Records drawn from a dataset
::::::

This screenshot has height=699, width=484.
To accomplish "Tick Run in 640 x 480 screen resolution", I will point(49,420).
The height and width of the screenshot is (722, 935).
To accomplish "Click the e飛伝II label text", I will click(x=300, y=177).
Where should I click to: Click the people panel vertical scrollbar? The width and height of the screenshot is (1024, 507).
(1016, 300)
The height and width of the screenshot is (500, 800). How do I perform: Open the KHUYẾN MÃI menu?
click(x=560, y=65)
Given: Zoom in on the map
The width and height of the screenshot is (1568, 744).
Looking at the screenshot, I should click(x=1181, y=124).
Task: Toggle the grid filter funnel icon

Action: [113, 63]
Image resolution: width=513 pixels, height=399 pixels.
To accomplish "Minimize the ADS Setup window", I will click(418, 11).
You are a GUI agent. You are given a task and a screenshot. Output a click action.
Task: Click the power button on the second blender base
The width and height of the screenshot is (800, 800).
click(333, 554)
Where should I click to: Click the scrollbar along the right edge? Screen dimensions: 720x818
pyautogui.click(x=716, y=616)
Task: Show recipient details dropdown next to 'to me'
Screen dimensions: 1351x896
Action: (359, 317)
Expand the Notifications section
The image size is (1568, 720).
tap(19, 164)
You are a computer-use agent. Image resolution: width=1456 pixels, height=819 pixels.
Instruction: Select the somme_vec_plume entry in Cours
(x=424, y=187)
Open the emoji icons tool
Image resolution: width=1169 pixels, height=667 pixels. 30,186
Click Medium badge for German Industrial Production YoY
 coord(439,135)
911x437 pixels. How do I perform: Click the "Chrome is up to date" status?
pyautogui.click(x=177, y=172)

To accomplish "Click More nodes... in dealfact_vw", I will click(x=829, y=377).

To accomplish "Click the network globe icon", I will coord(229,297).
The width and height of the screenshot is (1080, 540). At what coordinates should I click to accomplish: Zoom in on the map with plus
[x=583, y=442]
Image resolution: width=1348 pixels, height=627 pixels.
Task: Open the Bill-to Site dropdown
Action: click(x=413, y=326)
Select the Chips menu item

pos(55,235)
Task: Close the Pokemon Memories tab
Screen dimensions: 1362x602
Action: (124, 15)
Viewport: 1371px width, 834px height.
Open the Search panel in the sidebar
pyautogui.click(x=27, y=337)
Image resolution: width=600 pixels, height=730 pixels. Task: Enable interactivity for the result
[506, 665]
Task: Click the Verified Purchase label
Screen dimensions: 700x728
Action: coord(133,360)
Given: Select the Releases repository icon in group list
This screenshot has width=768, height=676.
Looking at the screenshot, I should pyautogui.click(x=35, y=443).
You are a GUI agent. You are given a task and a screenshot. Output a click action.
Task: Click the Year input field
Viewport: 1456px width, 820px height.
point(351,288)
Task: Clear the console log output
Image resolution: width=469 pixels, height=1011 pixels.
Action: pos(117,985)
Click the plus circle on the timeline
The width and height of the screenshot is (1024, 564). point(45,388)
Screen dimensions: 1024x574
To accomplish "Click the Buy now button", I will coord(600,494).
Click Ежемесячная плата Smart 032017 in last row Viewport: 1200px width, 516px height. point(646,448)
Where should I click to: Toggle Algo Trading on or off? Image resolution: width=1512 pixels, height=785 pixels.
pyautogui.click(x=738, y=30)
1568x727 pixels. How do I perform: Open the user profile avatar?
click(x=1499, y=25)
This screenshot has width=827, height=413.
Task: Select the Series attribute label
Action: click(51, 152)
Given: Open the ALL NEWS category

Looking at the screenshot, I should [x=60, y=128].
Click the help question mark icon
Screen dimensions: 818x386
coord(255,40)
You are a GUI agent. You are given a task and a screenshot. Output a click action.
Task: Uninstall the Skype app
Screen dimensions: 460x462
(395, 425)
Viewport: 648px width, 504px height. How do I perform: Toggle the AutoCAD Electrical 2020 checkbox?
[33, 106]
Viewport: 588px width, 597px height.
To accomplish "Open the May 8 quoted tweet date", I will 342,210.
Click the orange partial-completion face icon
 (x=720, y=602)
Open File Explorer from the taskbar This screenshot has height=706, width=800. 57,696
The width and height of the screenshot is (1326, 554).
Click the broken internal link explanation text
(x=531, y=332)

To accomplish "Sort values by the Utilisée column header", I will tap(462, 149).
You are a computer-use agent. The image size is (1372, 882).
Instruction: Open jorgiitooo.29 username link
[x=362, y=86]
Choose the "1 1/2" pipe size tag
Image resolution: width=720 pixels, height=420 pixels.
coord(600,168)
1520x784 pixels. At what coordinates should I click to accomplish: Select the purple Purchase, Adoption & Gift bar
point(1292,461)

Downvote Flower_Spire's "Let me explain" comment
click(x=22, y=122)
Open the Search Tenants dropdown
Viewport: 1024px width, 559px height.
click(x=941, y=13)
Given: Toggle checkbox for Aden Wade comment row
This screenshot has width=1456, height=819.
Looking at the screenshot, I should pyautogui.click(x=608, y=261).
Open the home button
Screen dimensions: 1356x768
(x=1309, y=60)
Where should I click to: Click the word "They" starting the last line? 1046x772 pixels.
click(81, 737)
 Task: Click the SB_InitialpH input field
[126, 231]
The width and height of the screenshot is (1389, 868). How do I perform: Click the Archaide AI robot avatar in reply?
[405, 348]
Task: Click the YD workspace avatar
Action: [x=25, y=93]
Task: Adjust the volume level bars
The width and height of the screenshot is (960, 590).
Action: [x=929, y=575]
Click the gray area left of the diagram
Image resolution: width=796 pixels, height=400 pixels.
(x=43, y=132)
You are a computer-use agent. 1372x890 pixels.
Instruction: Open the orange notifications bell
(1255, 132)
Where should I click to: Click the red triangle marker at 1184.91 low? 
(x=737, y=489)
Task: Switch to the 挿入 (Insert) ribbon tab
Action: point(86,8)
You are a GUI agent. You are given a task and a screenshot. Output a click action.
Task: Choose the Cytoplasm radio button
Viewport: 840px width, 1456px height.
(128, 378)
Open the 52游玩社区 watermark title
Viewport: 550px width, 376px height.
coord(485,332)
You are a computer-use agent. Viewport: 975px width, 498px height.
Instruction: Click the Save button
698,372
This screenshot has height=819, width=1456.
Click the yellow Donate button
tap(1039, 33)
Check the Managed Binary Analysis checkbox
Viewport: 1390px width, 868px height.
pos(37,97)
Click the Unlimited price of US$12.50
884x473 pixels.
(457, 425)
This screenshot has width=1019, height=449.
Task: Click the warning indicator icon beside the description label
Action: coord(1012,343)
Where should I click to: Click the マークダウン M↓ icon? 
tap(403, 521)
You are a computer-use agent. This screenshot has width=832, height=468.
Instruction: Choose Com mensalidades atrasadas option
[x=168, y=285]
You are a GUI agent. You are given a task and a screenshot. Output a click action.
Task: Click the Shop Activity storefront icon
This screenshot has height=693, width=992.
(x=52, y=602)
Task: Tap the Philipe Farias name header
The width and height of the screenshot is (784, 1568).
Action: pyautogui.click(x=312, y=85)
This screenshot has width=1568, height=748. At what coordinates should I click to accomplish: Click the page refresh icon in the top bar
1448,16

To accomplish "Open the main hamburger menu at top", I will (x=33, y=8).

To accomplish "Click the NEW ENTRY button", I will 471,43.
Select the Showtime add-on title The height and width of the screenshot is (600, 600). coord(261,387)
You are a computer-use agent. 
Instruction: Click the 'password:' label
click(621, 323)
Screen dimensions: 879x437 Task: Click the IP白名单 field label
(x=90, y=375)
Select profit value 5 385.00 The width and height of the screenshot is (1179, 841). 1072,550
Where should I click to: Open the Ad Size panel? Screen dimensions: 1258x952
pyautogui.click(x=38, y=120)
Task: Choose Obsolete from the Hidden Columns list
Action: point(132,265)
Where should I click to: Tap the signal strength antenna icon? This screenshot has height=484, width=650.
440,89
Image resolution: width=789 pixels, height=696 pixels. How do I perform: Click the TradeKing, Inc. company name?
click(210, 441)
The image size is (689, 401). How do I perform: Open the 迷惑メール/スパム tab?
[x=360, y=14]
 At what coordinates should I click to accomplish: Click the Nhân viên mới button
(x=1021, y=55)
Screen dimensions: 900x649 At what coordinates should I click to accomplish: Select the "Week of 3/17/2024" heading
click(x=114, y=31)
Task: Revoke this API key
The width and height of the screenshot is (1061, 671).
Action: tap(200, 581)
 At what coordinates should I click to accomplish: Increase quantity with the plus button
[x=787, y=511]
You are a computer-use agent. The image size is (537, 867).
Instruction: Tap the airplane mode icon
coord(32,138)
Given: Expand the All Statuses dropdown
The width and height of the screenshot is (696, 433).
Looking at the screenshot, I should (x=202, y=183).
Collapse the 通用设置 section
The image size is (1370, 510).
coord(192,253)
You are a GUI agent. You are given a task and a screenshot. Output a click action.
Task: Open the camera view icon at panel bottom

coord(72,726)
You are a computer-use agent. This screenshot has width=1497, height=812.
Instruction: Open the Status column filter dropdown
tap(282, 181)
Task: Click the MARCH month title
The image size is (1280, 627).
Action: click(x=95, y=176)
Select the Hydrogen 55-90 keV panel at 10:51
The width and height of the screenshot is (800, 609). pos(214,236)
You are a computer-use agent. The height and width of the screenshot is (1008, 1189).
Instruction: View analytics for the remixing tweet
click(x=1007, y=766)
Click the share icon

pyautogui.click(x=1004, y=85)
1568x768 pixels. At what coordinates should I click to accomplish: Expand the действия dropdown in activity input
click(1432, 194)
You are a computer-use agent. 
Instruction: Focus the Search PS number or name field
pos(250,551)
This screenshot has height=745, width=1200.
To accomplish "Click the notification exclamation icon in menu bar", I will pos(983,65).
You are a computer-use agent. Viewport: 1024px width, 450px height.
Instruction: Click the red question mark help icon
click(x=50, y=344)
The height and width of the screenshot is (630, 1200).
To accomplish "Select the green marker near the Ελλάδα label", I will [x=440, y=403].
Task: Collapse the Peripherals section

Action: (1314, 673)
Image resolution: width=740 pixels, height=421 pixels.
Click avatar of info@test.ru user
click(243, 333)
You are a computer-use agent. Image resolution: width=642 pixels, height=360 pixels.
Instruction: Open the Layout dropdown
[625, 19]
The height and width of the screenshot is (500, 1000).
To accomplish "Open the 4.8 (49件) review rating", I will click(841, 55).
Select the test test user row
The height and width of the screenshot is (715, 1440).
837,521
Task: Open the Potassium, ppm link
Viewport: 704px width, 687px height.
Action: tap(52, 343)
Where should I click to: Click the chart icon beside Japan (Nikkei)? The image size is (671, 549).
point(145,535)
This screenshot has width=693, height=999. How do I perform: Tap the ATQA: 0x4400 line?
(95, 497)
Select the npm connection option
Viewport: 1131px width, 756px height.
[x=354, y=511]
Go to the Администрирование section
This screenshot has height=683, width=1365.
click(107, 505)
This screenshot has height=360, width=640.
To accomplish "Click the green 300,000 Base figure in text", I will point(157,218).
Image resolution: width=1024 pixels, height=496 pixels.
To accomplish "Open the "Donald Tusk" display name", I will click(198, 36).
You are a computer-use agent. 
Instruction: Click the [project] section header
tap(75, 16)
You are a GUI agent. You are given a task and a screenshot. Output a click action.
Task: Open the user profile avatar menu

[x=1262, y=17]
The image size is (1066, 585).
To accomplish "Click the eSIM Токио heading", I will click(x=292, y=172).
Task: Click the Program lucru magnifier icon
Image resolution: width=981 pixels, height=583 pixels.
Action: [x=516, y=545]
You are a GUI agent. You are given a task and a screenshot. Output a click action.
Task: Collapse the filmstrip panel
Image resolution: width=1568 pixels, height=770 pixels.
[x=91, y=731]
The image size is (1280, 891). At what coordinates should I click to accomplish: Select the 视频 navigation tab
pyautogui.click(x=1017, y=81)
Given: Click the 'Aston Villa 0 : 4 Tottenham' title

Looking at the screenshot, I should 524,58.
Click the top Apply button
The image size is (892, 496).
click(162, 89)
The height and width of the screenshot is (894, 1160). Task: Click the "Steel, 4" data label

::::::

● What is being asked: In these entries, please give the number of lines holding the string "green" and nothing more.

● Solution to this problem: 2